#### TEXTO
= = = =

O aeroporto e o mito de Sísifo

O interminável folhetim do aeroporto regressa à estaca zero, ou quase. Milhares de páginas de estudos, centenas de horas de discussões, milhões de euros investidos em pareceres servirão apenas para memória futura. Por vezes, o país gosta de se mostrar inútil com volúpia e sem arrependimento.

No dia 4 de Março de 2020, o primeiro-ministro declarou com ar solene que “a localização da construção do novo aeroporto está decidida desde 2015 (…) Mal ou bem, o debate sobre a localização ficou concluído”. Esta terça-feira ficámos a saber que, afinal, nem a construção está decidida, nem o debate concluído. O anúncio de uma avaliação ambiental estratégica para responder ao veto dos autarcas da Moita e do Seixal volta a colocar a história do novo aeroporto de Lisboa no preâmbulo. O interminável folhetim regressa à estaca zero, ou quase. Milhares de páginas de estudos, centenas de horas de discussões, milhões de euros investidos em pareceres servirão apenas para memória futura. Por vezes, o país gosta de se mostrar inútil com volúpia e sem arrependimento.

O Novo Aeroporto de Lisboa discute-se há 52 anos. O Governo de António Guterres escolheu a Ota. Depois veio Alcochete. Mais tarde Portela+1, que depois de um vago anúncio do Governo de Passos Coelho e da determinação de António Costa se cristalizou sem a possibilidade de “um plano B” ao do Montijo. Quando se soube que tudo iria ser reconsiderado, seja o Montijo grande e Humberto Delgado pequeno, seja o contrário, seja outra vez Alcochete, só se pode ficar com a sensação de que alguém perdeu o juízo no vaivém. A pandemia, é certo, mudou o mundo. O parecer dos autarcas, é óbvio, sustenta-se numa legislação absurda. Mas é impossível não notar no processo uma clamorosa falha no modo de decisão do Estado.

= = = =

#### TAREFA A REALIZAR
Reproduza fielmente o trecho do texto sobre o novo aeroporto que começa em "O Novo Aeroporto de Lisboa discute-se" e segue até "decisão do Estado.". O material que se segue tem outra origem.

= = = =

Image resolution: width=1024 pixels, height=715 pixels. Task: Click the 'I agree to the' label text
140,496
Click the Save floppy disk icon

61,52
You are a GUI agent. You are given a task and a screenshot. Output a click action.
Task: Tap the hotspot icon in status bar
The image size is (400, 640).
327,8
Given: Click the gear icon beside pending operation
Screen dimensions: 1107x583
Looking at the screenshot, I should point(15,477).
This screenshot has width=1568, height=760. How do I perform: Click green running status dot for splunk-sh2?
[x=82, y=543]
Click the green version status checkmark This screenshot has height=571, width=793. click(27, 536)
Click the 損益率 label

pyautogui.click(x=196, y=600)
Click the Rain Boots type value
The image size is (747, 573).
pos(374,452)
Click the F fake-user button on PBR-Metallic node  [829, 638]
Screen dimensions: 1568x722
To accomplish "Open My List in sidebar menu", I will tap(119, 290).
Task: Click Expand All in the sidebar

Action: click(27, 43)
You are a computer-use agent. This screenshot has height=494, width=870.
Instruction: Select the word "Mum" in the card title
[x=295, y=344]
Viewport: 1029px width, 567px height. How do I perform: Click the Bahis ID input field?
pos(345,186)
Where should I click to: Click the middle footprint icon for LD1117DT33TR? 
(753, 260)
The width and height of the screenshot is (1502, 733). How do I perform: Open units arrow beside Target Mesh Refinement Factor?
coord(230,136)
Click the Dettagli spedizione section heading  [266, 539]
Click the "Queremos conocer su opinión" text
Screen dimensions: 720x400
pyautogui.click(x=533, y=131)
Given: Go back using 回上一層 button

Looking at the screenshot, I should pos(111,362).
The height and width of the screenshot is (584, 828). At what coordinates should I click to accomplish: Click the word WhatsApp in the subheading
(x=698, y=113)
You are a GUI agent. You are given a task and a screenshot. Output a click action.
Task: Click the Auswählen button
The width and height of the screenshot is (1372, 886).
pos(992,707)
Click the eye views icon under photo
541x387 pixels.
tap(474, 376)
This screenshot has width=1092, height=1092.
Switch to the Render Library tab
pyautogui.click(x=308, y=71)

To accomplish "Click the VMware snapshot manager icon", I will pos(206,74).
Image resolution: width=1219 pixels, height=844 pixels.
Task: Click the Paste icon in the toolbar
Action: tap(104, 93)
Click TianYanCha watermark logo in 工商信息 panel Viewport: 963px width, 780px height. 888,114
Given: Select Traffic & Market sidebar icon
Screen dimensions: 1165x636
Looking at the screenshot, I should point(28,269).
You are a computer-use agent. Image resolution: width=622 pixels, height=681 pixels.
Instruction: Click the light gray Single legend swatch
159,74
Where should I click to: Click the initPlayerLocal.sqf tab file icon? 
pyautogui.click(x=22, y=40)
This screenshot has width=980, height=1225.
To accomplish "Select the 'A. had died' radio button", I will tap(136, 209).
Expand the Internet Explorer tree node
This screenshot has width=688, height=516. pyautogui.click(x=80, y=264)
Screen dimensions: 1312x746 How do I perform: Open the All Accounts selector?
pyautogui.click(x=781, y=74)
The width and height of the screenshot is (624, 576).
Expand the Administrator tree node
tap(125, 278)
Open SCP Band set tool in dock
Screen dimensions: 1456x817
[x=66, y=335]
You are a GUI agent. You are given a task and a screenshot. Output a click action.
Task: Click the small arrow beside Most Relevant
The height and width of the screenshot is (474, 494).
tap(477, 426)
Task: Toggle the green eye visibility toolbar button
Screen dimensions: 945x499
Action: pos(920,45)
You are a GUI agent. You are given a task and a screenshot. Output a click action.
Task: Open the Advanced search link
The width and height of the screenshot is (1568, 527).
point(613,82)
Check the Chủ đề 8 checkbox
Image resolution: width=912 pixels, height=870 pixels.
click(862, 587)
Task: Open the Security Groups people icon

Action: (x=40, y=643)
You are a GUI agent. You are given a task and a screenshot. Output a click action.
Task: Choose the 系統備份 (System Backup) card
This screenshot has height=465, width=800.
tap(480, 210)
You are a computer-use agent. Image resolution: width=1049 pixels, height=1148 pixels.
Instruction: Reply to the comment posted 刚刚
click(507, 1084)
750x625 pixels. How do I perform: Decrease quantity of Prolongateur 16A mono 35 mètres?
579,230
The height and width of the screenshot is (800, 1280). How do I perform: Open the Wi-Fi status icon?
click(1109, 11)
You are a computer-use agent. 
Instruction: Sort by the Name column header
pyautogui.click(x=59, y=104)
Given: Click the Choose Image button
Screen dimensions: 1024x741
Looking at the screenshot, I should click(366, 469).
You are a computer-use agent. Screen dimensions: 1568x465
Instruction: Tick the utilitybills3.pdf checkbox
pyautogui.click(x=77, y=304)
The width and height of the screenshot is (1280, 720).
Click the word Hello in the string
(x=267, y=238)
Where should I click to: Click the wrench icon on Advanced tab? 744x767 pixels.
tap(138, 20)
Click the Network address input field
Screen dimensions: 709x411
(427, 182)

= = = =

#### RESULTADO DO EXERCÍCIO
O Novo Aeroporto de Lisboa discute-se há 52 anos. O Governo de António Guterres escolheu a Ota. Depois veio Alcochete. Mais tarde Portela+1, que depois de um vago anúncio do Governo de Passos Coelho e da determinação de António Costa se cristalizou sem a possibilidade de “um plano B” ao do Montijo. Quando se soube que tudo iria ser reconsiderado, seja o Montijo grande e Humberto Delgado pequeno, seja o contrário, seja outra vez Alcochete, só se pode ficar com a sensação de que alguém perdeu o juízo no vaivém. A pandemia, é certo, mudou o mundo. O parecer dos autarcas, é óbvio, sustenta-se numa legislação absurda. Mas é impossível não notar no processo uma clamorosa falha no modo de decisão do Estado.